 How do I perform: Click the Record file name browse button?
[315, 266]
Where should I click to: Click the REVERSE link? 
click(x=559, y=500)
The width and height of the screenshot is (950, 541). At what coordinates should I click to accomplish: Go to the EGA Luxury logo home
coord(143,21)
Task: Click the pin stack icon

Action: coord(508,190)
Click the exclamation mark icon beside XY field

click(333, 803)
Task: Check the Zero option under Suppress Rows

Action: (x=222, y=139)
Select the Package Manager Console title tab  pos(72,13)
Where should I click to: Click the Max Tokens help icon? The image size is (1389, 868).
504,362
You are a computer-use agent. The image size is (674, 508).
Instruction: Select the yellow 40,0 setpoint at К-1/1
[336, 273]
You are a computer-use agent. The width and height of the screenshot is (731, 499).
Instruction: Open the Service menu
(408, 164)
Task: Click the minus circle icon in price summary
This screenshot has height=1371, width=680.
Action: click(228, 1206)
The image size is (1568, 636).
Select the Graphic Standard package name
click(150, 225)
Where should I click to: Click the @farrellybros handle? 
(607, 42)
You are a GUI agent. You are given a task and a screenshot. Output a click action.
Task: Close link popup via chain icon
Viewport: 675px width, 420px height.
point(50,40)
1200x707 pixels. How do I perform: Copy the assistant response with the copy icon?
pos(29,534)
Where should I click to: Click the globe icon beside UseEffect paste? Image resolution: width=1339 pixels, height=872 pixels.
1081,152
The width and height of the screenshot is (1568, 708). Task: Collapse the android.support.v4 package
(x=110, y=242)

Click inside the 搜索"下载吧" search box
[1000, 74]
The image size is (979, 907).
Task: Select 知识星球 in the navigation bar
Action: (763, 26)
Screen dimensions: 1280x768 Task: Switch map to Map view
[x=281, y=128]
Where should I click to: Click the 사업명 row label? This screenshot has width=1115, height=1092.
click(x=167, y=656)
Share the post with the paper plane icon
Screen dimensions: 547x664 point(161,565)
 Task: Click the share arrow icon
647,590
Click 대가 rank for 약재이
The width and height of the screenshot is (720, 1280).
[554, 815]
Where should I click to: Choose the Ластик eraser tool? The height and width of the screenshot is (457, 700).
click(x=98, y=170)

———

What you have to do :: Retype the listing exactly. Leave nothing out.

Exercise solution ::
 How do I perform: Click the Record file name browse button?
[315, 266]
Where should I click to: Click the REVERSE link? 
click(x=559, y=500)
The width and height of the screenshot is (950, 541). At what coordinates should I click to accomplish: Go to the EGA Luxury logo home
coord(143,21)
Task: Click the pin stack icon

Action: coord(508,190)
Click the exclamation mark icon beside XY field

click(333, 803)
Task: Check the Zero option under Suppress Rows

Action: (x=222, y=139)
Select the Package Manager Console title tab  pos(72,13)
Where should I click to: Click the Max Tokens help icon? The image size is (1389, 868).
504,362
You are a computer-use agent. The image size is (674, 508).
Instruction: Select the yellow 40,0 setpoint at К-1/1
[336, 273]
You are a computer-use agent. The width and height of the screenshot is (731, 499).
Instruction: Open the Service menu
(408, 164)
Task: Click the minus circle icon in price summary
This screenshot has height=1371, width=680.
Action: click(228, 1206)
The image size is (1568, 636).
Select the Graphic Standard package name
click(150, 225)
Where should I click to: Click the @farrellybros handle? 
(607, 42)
You are a GUI agent. You are given a task and a screenshot. Output a click action.
Task: Close link popup via chain icon
Viewport: 675px width, 420px height.
point(50,40)
1200x707 pixels. How do I perform: Copy the assistant response with the copy icon?
pos(29,534)
Where should I click to: Click the globe icon beside UseEffect paste? Image resolution: width=1339 pixels, height=872 pixels.
1081,152
The width and height of the screenshot is (1568, 708). Task: Collapse the android.support.v4 package
(x=110, y=242)

Click inside the 搜索"下载吧" search box
[1000, 74]
The image size is (979, 907).
Task: Select 知识星球 in the navigation bar
Action: (763, 26)
Screen dimensions: 1280x768 Task: Switch map to Map view
[x=281, y=128]
Where should I click to: Click the 사업명 row label? This screenshot has width=1115, height=1092.
click(x=167, y=656)
Share the post with the paper plane icon
Screen dimensions: 547x664 point(161,565)
 Task: Click the share arrow icon
647,590
Click 대가 rank for 약재이
The width and height of the screenshot is (720, 1280).
[554, 815]
Where should I click to: Choose the Ластик eraser tool? The height and width of the screenshot is (457, 700).
click(x=98, y=170)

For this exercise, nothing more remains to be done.